The Centennial Place neighborhood, replaced Techwood Homes into the nation's first comprehensive sustainable mixed-income, mixed-use community.
The pride of the neighborhood was Centennial Place Elementary school. Driven by the belief that public education must succeed if new urban communities are to succeed, McCormack Baron Salazar and its partners connected with Georgia Tech and Coca-Cola to spur the development of a new K-5 school for the neighborhood – one that would hold all children to equally high expectations.
Centennial Place Elementary operated as a traditional public school. Over time, changes within the traditional public school curriculum affected the ability of Centennial Place Elementary to implement instructional practices that address the needs of its scholars.
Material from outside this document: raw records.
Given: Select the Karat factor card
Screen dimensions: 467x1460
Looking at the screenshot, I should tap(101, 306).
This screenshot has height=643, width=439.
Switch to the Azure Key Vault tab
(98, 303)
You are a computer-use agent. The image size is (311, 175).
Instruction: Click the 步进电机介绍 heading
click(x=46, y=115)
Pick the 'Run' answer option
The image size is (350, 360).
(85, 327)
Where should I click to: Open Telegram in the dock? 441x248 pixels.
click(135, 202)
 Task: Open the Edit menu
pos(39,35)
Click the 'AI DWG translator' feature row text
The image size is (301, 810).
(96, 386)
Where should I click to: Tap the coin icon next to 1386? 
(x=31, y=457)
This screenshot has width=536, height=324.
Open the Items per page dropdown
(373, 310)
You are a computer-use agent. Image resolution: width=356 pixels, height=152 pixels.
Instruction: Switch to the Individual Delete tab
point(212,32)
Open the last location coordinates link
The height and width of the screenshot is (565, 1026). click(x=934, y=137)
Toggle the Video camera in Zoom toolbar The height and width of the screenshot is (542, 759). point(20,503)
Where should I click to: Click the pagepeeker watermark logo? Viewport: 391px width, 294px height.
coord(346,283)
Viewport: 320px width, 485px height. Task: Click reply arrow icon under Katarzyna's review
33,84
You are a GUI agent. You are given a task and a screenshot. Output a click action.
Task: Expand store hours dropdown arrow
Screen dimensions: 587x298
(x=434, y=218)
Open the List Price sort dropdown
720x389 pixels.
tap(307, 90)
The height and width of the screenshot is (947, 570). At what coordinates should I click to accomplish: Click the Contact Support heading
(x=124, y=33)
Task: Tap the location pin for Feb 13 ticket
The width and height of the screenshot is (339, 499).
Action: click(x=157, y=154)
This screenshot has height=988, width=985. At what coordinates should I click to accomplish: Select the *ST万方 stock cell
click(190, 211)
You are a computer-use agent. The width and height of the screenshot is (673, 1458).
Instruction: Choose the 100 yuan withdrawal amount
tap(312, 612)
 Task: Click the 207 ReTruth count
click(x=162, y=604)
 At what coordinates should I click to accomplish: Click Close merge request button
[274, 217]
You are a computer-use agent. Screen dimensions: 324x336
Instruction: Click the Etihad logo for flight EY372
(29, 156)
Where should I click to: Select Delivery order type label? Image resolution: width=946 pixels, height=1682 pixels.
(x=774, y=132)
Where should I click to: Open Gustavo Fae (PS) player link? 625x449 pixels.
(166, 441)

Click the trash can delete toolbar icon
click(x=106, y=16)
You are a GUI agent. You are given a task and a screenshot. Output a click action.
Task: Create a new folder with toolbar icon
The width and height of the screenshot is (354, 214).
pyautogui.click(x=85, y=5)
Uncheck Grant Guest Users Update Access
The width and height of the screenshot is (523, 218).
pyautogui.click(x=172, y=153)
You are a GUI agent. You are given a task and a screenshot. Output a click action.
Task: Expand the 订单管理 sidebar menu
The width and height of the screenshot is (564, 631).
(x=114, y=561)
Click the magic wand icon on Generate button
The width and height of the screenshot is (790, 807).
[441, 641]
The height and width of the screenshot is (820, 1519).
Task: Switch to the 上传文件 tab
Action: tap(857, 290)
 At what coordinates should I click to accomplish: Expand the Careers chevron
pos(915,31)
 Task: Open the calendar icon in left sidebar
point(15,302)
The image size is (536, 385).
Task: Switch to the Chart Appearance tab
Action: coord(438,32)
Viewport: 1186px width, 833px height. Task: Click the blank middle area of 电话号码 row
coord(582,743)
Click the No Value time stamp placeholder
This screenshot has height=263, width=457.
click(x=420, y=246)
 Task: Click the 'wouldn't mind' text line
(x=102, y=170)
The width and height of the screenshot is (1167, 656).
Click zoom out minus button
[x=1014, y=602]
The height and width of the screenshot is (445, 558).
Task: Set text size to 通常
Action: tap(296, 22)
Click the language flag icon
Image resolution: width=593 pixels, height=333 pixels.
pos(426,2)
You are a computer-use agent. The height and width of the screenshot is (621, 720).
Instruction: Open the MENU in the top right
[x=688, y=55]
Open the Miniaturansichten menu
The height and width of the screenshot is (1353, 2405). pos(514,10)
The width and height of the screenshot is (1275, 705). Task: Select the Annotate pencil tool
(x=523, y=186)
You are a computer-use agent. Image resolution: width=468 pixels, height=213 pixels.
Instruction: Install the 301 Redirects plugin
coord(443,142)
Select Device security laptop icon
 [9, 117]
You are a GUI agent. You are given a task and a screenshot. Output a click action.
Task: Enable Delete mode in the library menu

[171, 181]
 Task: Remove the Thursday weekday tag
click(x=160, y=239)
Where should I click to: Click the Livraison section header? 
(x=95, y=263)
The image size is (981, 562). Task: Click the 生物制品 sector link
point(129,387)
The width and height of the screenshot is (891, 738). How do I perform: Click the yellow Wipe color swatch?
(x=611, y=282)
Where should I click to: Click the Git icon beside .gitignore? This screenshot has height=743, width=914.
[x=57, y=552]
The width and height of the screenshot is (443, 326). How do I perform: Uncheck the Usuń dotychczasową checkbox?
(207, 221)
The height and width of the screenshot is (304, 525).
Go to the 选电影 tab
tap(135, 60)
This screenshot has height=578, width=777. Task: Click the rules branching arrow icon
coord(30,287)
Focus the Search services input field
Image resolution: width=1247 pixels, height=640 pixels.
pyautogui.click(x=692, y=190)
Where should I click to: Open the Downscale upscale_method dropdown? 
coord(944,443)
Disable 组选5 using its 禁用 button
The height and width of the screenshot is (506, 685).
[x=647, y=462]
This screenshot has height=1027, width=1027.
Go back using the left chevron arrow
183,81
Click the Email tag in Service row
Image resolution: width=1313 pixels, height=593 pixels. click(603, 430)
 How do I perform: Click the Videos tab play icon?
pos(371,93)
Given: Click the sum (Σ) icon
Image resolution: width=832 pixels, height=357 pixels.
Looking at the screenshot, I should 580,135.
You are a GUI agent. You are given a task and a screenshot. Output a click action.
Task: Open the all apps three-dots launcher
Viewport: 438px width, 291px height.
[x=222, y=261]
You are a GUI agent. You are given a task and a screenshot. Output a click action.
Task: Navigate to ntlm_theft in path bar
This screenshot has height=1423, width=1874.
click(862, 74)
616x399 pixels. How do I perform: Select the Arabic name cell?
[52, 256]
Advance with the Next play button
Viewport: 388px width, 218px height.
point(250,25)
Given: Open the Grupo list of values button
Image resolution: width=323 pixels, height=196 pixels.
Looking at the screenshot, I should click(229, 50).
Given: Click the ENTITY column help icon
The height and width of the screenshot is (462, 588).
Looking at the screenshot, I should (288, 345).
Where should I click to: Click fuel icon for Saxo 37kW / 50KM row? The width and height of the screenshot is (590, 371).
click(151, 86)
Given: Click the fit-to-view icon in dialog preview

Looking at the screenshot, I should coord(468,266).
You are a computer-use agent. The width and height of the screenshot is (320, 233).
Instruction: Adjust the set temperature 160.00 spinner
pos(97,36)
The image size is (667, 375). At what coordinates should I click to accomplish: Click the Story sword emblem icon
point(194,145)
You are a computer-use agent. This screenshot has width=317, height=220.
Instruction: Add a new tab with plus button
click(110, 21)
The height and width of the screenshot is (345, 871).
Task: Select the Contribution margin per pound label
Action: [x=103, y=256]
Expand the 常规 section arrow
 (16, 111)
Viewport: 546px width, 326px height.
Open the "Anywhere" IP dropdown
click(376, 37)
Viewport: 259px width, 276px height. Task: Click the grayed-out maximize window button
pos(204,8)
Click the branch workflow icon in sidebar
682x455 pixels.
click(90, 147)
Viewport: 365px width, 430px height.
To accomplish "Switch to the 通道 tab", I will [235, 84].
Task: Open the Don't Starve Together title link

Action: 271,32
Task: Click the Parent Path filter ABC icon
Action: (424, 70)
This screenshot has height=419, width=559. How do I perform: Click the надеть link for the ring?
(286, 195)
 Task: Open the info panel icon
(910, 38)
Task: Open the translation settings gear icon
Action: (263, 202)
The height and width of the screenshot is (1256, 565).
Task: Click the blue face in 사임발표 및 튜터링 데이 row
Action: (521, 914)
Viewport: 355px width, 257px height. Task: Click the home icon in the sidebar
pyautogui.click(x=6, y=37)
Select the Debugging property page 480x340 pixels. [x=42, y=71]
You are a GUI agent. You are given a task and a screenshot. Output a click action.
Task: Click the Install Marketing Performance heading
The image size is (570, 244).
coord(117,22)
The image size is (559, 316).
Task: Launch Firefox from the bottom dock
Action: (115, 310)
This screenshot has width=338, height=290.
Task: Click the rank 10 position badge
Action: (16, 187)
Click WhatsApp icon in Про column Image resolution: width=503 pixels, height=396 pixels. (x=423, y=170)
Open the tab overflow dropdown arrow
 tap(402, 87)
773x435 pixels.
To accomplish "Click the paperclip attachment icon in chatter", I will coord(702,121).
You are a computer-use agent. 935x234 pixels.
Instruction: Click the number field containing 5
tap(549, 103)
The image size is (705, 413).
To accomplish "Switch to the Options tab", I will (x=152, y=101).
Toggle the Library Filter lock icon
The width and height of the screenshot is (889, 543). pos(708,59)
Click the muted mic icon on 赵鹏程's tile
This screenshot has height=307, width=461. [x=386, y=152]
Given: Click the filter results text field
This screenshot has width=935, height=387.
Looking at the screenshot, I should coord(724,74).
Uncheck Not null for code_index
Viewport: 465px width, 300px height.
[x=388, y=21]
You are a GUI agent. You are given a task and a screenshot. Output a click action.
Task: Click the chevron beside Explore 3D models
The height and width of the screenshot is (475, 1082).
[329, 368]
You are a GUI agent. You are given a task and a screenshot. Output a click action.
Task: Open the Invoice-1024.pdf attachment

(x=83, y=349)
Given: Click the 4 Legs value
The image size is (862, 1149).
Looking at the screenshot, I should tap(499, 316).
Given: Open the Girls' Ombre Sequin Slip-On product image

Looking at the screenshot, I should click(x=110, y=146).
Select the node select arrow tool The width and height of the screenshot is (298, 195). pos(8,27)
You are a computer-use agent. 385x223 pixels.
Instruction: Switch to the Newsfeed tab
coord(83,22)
In 2011, school leaders and parents in collaboration with The Integral Group decided to refresh its approach to education. To regain flexibility and autonomy, Centennial Academy was formed to become the first conversion charter school in the Atlanta Public School System in 2014.
Centennial Academy serves scholars in grades K-8. The curriculum continues to focus on STEAM and Project-Based Learning strategies that readily extend beyond the school’s campus borders to utilize the resources of its neighboring institutional partners.
A Conversion Charter
As a conversion charter school, Centennial Academy maintains an attendance zone serving as one of APS’s public neighborhood schools. The school will accept admission to any student residing in the attendance zone. Although Centennial Academy is not required to take out-of-zone students, the school will maintain a certain number of out-of-zone students, lottery scholars, as part of the diverse population. A neighborhood school first and choice school second, Centennial Academy maintains a strong partnership with APS to meet the demands of its enrolled students.